Friday, August 27, 2010

Time for a very serious question...

I'm riding in to work, and listening to the morning time slot on my satellite radio... which belongs to Glenn Beck. He's talking almost exclusively about his "8-28" rally in DC this weekend (the anniversary of Dr. King's "I have a dream" speech... not because of Hurricane Katrina, which also has an anniversary that day), but he touches on an aspect of "conservative, Christian" understanding that people (meaning mankind in general) are NOT inherently good, but are instead inherently "not good". He said (more than once) that the Bible says "dark is the heart of man"... but I don't know what verse he is quoting, or if it is in the Bible at all.

Then, on the way home, I'm listening to Levin, and the guest host there says "man is NOT inherently good", no matter what Reagan may have said to the contrary. I KNOW Reagan wasn't a Catholic... but surely the Calvinist view that all that is material is "evil" can't be so pervasive as to have become "mainstream" even in the eyes of American politicians?

Or am I wrong? Didn't Aquinas define man as created in all goodness, but wounded in nature because of consequences of original sin? Wasn't the premise that man was inherently BAD the fundamental error in both Luther and Calvin's theology? If man ISN'T inherently GOOD, then what does the sacrifice of Christ change in US to make us worthy of heaven? We are created, body and soul, in God's holy Image... the theological term for this is ex nihilo, or "out of nothing", meaning "deliberately made" by God's hand for a purpose of His choosing... and I ask again, how we can be made thus but still be inherently not good?

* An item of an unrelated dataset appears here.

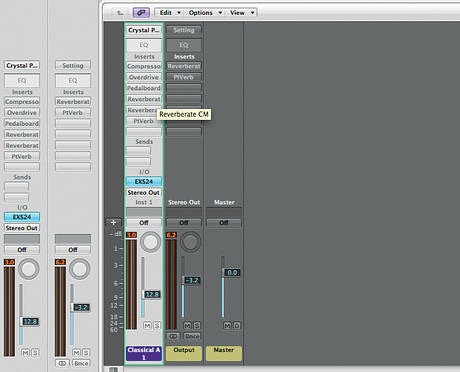The height and width of the screenshot is (372, 460).
Task: Open the EXS24 instrument slot in mixer
Action: tap(144, 182)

Has Luther's "snow covered dung heaps" and Calvin's "tainted, spoiled fruit inside a perfect peel" become the understanding that Protestant America holds... inherently, it seems... about the very nature of mankind? My goodness... I can't have THAT be the standard by which I am measured if I am to be called a "conservative"... because I DO believe in the inherent "goodness" of Man as a creation of God in His perfect Image, even if that nature is "wounded" by concupiscence until such time as the stain is REMOVED entirely by baptism of either water, blood or intent.

Does anyone else share my distress at this prospective "heresy" remaining at the root of the current political movement I seem to be hitching my wagon to? Does anyone else think Man is inherently "bad"?